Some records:

---

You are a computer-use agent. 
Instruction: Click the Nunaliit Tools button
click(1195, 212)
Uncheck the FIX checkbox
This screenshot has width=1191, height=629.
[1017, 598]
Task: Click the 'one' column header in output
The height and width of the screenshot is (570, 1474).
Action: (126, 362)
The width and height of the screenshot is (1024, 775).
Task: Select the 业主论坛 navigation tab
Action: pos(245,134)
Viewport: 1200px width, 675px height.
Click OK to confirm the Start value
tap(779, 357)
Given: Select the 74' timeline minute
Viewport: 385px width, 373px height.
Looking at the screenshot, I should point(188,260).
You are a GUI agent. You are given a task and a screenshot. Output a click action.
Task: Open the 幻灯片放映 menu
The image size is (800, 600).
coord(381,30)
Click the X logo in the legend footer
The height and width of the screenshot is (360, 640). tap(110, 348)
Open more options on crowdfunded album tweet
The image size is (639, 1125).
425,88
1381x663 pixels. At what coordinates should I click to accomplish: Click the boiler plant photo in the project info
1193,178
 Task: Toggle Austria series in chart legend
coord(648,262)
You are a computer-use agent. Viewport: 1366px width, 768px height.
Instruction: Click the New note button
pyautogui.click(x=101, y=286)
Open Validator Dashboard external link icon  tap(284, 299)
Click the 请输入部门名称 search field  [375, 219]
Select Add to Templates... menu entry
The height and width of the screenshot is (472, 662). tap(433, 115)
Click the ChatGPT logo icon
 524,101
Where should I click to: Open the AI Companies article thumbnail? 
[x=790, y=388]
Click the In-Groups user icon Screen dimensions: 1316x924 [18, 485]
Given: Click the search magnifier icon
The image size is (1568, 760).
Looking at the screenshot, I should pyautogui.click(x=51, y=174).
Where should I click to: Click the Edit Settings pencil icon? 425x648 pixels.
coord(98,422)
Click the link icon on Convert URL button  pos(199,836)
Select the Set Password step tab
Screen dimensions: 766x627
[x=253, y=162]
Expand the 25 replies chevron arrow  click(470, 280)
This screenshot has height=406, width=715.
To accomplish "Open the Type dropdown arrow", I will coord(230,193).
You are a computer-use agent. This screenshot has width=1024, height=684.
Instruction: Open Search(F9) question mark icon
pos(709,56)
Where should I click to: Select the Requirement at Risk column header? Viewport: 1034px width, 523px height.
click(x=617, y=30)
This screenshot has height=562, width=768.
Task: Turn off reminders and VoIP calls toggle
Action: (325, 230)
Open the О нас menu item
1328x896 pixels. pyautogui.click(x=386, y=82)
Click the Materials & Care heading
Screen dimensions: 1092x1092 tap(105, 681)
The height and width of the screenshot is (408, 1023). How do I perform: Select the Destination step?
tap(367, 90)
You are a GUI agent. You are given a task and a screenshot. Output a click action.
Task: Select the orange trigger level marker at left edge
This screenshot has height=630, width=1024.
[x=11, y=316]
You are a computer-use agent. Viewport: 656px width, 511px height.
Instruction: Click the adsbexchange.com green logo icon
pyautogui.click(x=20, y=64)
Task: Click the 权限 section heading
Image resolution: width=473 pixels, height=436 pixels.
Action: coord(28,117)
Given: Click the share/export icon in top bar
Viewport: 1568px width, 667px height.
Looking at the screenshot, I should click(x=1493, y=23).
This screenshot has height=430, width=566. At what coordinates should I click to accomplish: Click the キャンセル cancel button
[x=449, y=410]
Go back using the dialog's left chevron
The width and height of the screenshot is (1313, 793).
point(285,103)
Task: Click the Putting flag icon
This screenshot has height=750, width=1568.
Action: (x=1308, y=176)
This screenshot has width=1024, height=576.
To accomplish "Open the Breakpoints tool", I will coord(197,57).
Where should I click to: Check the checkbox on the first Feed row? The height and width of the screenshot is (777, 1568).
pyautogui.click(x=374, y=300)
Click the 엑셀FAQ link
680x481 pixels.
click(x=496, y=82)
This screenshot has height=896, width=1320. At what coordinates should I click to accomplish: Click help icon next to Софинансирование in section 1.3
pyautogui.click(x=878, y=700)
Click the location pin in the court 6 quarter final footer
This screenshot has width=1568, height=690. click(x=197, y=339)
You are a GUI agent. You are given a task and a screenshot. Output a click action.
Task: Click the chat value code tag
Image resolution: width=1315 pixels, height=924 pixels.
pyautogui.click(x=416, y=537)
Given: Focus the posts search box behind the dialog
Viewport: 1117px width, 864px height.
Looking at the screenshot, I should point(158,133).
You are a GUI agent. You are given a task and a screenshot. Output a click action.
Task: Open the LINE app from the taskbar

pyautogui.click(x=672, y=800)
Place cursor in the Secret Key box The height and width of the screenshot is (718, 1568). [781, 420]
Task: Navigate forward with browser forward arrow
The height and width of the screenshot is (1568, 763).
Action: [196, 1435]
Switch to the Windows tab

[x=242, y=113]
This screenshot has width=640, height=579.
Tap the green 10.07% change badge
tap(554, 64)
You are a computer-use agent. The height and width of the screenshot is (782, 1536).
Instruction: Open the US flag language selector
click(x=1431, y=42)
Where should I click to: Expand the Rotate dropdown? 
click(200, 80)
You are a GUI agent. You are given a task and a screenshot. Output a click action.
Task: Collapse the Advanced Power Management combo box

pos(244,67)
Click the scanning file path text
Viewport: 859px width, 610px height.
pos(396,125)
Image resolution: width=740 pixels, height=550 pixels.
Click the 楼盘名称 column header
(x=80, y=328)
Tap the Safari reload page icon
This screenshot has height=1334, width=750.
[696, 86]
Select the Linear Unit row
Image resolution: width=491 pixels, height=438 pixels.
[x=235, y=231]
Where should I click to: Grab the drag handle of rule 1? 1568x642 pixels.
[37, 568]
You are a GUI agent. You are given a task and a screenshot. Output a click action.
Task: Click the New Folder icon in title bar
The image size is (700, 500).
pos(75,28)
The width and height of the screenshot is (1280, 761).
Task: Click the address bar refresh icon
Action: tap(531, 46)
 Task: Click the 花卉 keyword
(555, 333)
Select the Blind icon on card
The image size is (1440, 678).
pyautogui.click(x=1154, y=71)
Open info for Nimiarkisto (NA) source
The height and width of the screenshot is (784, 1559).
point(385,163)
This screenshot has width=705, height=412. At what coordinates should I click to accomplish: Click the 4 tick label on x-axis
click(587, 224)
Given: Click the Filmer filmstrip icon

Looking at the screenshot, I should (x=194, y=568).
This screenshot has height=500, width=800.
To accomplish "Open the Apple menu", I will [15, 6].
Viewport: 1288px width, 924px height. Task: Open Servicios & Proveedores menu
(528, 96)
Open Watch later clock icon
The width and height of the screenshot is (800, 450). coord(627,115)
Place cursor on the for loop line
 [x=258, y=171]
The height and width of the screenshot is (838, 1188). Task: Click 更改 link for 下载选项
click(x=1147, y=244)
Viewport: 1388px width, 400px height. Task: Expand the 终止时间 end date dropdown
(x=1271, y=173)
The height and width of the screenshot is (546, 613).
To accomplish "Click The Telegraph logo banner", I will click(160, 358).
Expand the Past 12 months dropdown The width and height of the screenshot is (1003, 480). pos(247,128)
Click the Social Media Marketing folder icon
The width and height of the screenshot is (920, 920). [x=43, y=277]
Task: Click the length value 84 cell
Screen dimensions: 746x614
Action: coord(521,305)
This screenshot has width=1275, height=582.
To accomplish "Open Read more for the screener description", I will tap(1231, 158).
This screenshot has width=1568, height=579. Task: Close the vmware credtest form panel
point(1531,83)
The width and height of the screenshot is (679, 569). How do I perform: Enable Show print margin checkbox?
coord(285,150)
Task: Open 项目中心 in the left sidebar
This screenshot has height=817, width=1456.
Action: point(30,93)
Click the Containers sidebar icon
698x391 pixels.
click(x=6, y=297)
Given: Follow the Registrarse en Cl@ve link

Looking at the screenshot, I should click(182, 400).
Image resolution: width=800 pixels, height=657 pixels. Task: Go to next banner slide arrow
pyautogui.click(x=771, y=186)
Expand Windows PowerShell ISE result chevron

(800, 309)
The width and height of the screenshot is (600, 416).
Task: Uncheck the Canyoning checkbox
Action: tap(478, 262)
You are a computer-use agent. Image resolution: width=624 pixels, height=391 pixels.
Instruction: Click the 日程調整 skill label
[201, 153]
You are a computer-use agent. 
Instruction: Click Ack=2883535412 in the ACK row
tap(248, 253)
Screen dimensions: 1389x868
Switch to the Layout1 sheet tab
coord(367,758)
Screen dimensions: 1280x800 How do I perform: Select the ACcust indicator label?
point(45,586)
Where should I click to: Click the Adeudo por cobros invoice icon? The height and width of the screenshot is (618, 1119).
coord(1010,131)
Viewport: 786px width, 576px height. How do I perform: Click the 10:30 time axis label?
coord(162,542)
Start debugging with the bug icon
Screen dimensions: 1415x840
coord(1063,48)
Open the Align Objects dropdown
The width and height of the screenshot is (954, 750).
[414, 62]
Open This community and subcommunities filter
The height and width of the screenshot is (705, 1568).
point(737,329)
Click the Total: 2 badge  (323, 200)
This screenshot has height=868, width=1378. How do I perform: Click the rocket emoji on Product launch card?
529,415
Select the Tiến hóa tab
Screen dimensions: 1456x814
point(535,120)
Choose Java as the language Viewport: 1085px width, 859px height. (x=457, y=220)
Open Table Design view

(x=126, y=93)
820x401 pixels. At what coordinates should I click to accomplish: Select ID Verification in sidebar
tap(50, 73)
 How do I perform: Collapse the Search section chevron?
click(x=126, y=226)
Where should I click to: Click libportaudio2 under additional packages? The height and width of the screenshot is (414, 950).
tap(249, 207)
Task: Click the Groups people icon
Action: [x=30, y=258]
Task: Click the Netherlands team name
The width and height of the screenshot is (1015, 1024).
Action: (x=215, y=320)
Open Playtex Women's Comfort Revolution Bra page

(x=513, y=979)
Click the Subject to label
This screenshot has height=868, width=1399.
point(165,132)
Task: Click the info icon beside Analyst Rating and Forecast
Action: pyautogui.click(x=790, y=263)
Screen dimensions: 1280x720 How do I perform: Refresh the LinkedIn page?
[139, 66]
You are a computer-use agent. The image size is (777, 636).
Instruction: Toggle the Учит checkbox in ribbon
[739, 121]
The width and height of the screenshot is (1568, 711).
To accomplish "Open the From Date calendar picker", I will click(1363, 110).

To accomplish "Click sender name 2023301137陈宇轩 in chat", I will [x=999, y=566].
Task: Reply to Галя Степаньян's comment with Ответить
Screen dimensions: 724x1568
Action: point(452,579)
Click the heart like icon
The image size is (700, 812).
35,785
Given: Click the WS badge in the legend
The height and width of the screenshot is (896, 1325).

---

Set problem: Locate every line in the records above that contains the string "axis", and copy each of those lines. Matching is case-sensitive.

Final answer:
This screenshot has width=705, height=412. At what coordinates should I click to accomplish: Click the 4 tick label on x-axis
Viewport: 786px width, 576px height. How do I perform: Click the 10:30 time axis label?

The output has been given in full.